:: Excerpt provided
How to Scrape Tweets from Twitter with Python Twint

Andika Pratama
Analytics Vidhya
Published in
3 min readApr 29, 2020

Twint is an advanced Twitter scraping tool written in Python that allows for scraping Tweets from Twitter.

The advantage of Twint is that you don’t need Twitter’s API to make TWINT work. Twint utilizes Twitter’s search operators to let you :

  • scrape Tweets from specific users
  • scrape Tweets relating to certain topics
  • hashtags & trends
  • or sort out sensitive information from Tweets like e-mail and phone numbers.

Some of the benefits of using Twint :

  • Can fetch almost all Tweets (Twitter API limits to last 3200 Tweets only);
  • Fast initial setup;
  • Can be used anonymously and without Twitter sign up;
  • No rate limitations.

Prerequisites

  • python 3.6
  • Twint 2.1.19
  • venv (Virtual Environment)

Create Virtual Environments (VENV)

In your terminal or cmd typing this command :

  • windows
py -m venv venv
  • Linux
python -m venv venv

To activate your venv type this command in your cmd or terminal linux:

#Windows
.\venv\Scripts\activate.bat
#Linux
source venv/bin/activate

Installing Twint

In your venv install Twint by entering the following command in your terminal.

pip install twint

Wait a moment until the install process is complete and hola now you already have twint installed on your venv

!! make sure you install it in your venv

Create Scraper Program

To use twint we will use python language, After you have installed Twint, you will need to import Twint.

import twint

okay for example we will make a program to do tweet scraping by querying the word of “bitcoin” for 10 tweets

import twint#configuration
config = twint.Config()
config.Search = "bitcoin"
::::
:: Data segment
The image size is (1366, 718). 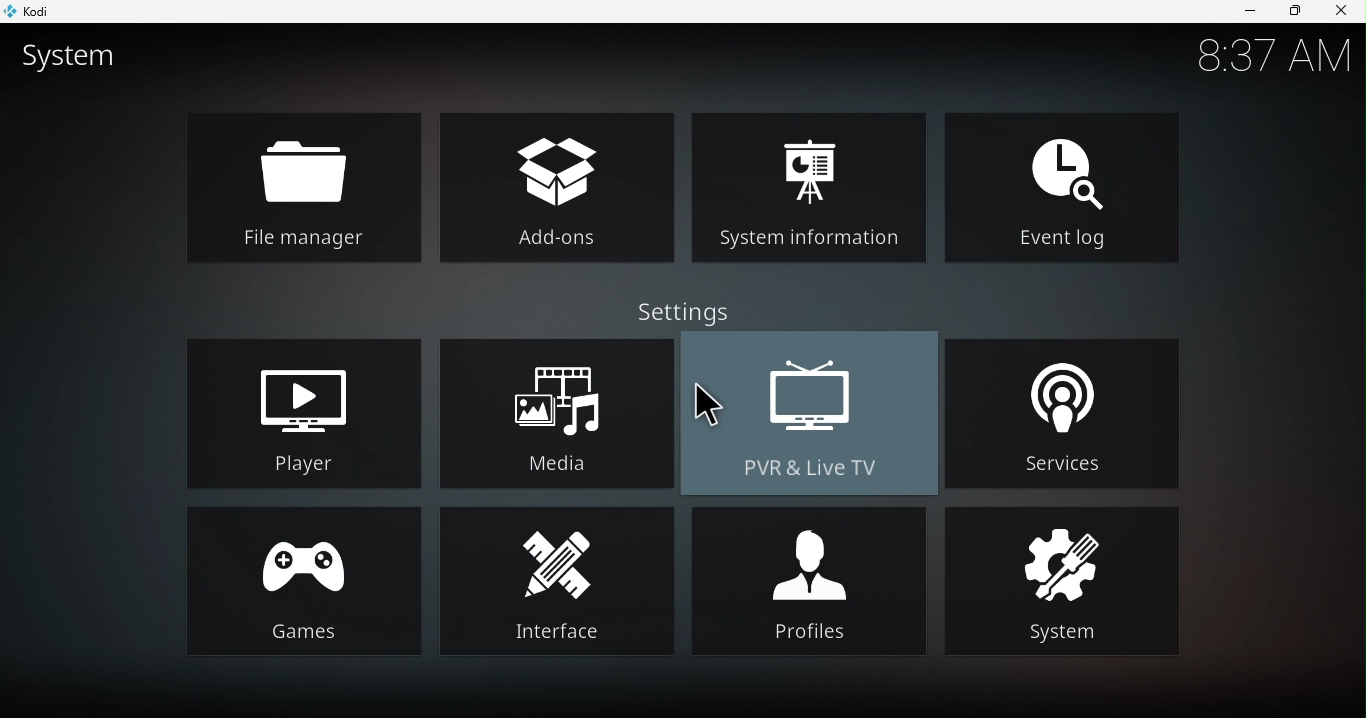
::::
→ **What to do**
In the tutorial on scraping Tweets with Twint, what limit does it say the Twitter API places on fetching Tweets?

→ **The answer**
The Twitter API limits you to the last 3200 Tweets only.